The infernal barking of guns continued throughout the night. One could not tell whether they were firing at the planes, at people, at the lights, or at ghosts.

Heaps of bamboo poles were being burned during the night. They were arranged like fans and inverted cones. As they burned, they presented a pictureque and beautiful sight, if one was in the mood to enjoy the spectacle.

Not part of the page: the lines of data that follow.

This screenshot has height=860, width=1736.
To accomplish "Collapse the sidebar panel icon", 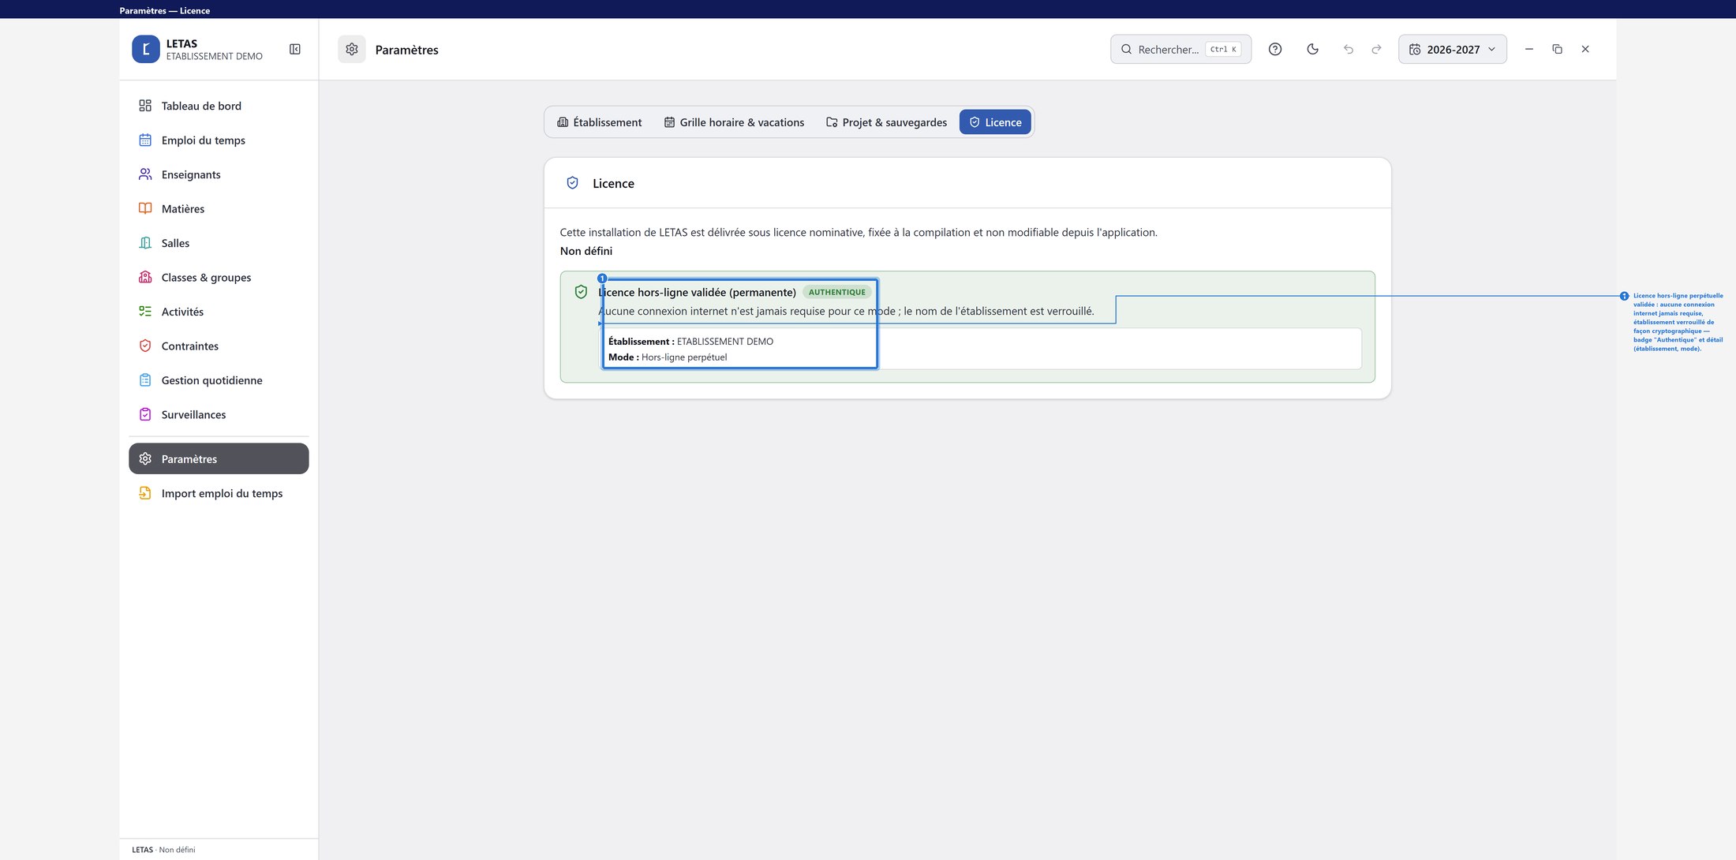I will (x=295, y=49).
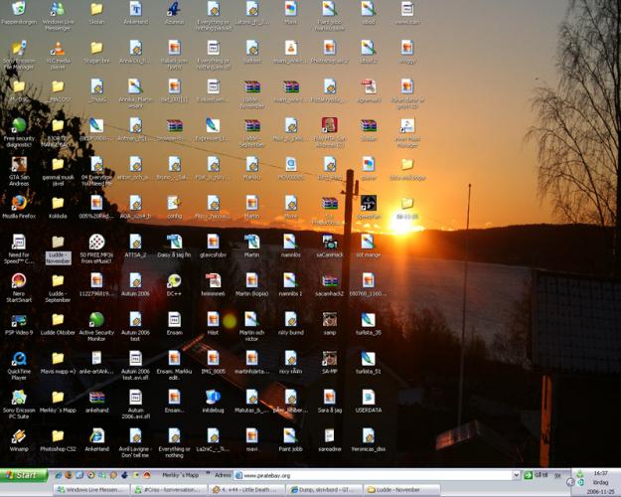Open the DC++ desktop shortcut
621x497 pixels.
click(x=174, y=281)
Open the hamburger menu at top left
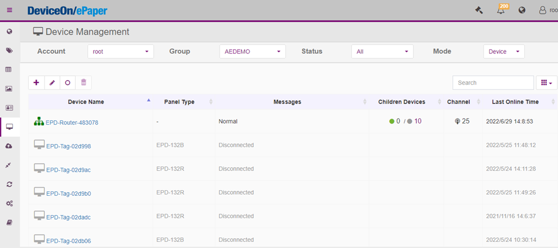 pyautogui.click(x=9, y=10)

We were told that the youth would be called to active duty, especially those who had already been trained in college and those who had complied with military training in cadres. Many want to be reactivated, and they have volunteered. Most of them were told to wait. The country is in danger and the youth are anxious to defend her, but their services are not accepted. Here is an enigmatic irregularity that is hard to explain.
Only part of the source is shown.